┌─ Selected passage

Try to accomplish very small things first. If at first you aim at big things you will never be anything. And your manifestations will act like cacophonous melodies and cause people to hate you.
Question What must I do?
Answer: There are two kinds of doing - automatic doing, and doing according to aim. Take a small thing which you now are not able to do, and make this your aim, your God. Let nothing interfere. Only aim at this. Then, if you succeed in doing this, will be able to give you a greater task. Now you have an appetite to do things too big for you. This is an abnormal appetite. You can never do these things, and this appetite keeps you from doing the small things you might do. Destroy this appetites forget big things. Make the breaking of a small habit your aim.
Question: I think my worst fault is talking too much. Would trying not to talk so much be a good task?
Answer: For you this is a very good aim. You spoil everything with your talking. This talk even hinders your business. When you talk much, your words have no weight. Try to overcome this. Many blessings will flow to you if you succeed. Truly, this is a very good task. But it is a big thing, not small. I promise you, if you achieve this, even if I am not here, I will know about your achievement, and will send help so that you will know what to do next.
Question: Would a good task be to endure the manifestations of others?
Answer: To endure the manifestations of others is a big thing. The last thing for a man. Only a perfect man can do this. Start by making your aim or your God the ability to bear one manifestation of one person that you cannot now endure without nervousness. If you wish, you can. Without wishing, you never can. Wish is the most powerful thing in the world. With conscious wish everything comes.
Question: I frequently remember my aim but I have not the energy to do what I feel I should do.

└─
┌─ Information provided

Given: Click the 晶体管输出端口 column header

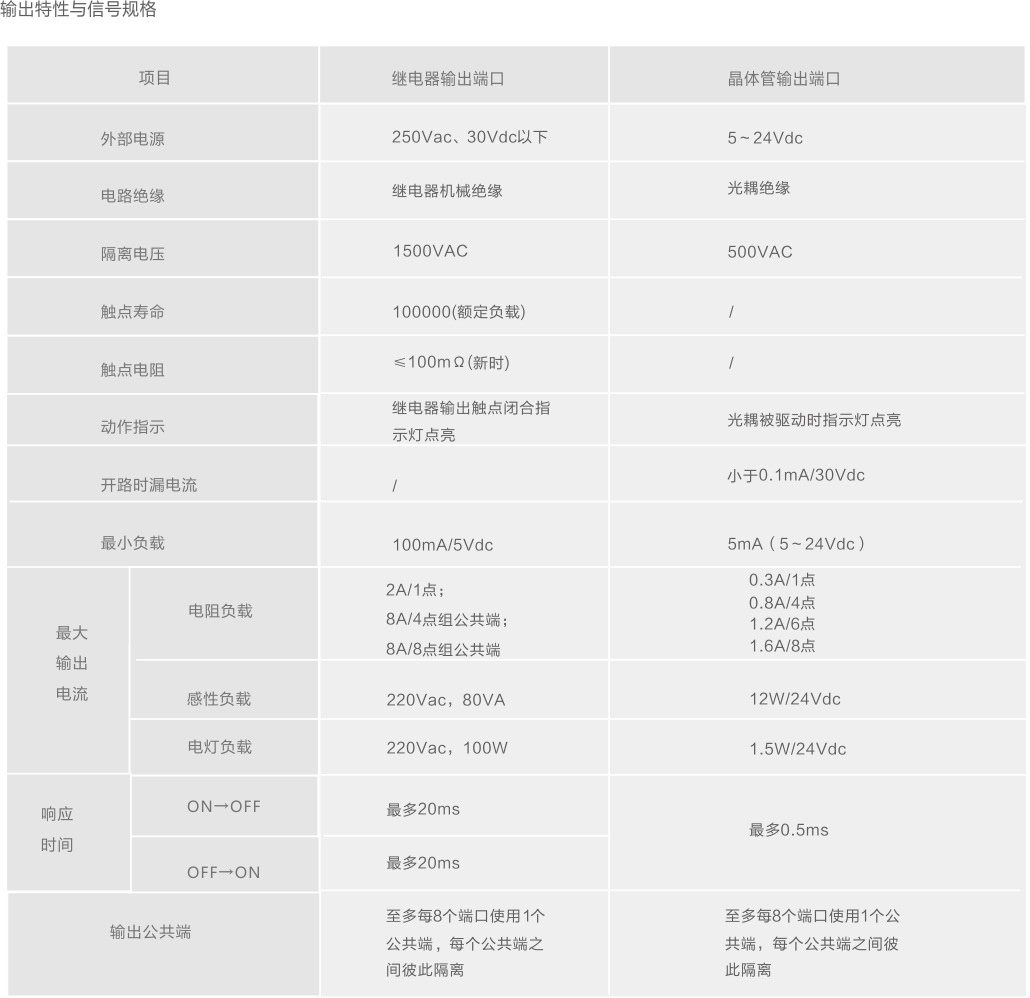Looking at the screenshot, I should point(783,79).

└─
┌─ Information provided

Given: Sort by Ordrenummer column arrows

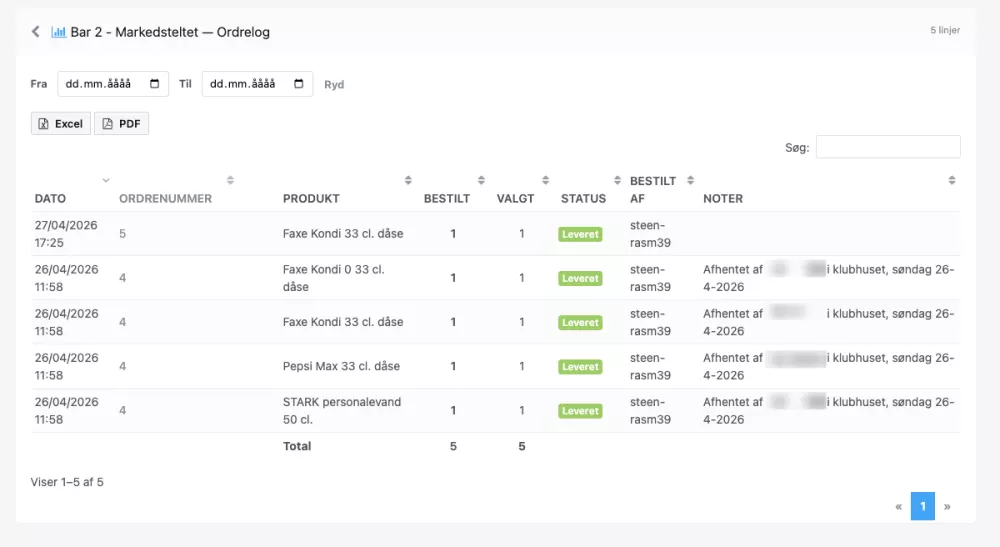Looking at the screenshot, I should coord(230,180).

└─

▸ **Written task 1**
In the passage on aims and small tasks, copy the stretch from "Question What must" through "habit your aim." word for word.
▸ **Written task 2**
In the passage on aims and small tasks, list what follows the label "Question" on each line that begins with that label, in order, leaving out the label itself.
▸ **Written task 3**
Continue the passage on aims and small tasks from the point where it stops.

▸ **Exercise output 1**
Question What must I do?
Answer: There are two kinds of doing - automatic doing, and doing according to aim. Take a small thing which you now are not able to do, and make this your aim, your God. Let nothing interfere. Only aim at this. Then, if you succeed in doing this, will be able to give you a greater task. Now you have an appetite to do things too big for you. This is an abnormal appetite. You can never do these things, and this appetite keeps you from doing the small things you might do. Destroy this appetites forget big things. Make the breaking of a small habit your aim.

▸ **Exercise output 2**
1. What must I do?
2. I think my worst fault is talking too much. Would trying not to talk so much be a good task?
3. Would a good task be to endure the manifestations of others?
4. I frequently remember my aim but I have not the energy to do what I feel I should do.

▸ **Exercise output 3**
Answer: Man has no energy to fulfill voluntary aims because all his strength, acquired at night during his passive state, is used up in negative manifestations. These are his automatic manifestations, the opposite of his positive, willed manifestations.
For those of you who are already able to remember your aim automatically, but have no strength to do it: Sit for a period of at least one hour alone. Make all your muscles relaxed. Allow your associations to proceed but do not be absorbed by them. Say to them: If you will let me do as I wish now, I shall later grant you your wishes. Look on your associations as though they belonged to someone else, to keep yourself from identifying with them.
At the end of an hour take a piece of paper and write your aim on it. Make this paper your God. Everything else is nothing. Take it out of your pocket and read it constantly, every day. In this way it becomes part of you, at first theoretically, later actually. To gain energy, practice this exercise of sitting still and making your muscles dead. Only when everything in you is quiet after an hour, make your decision about your aim. Don't let associations absorb you. To undertake a voluntary aim, and to achieve it, gives magnetism and the ability to 'do.'
Question: What is magnetism?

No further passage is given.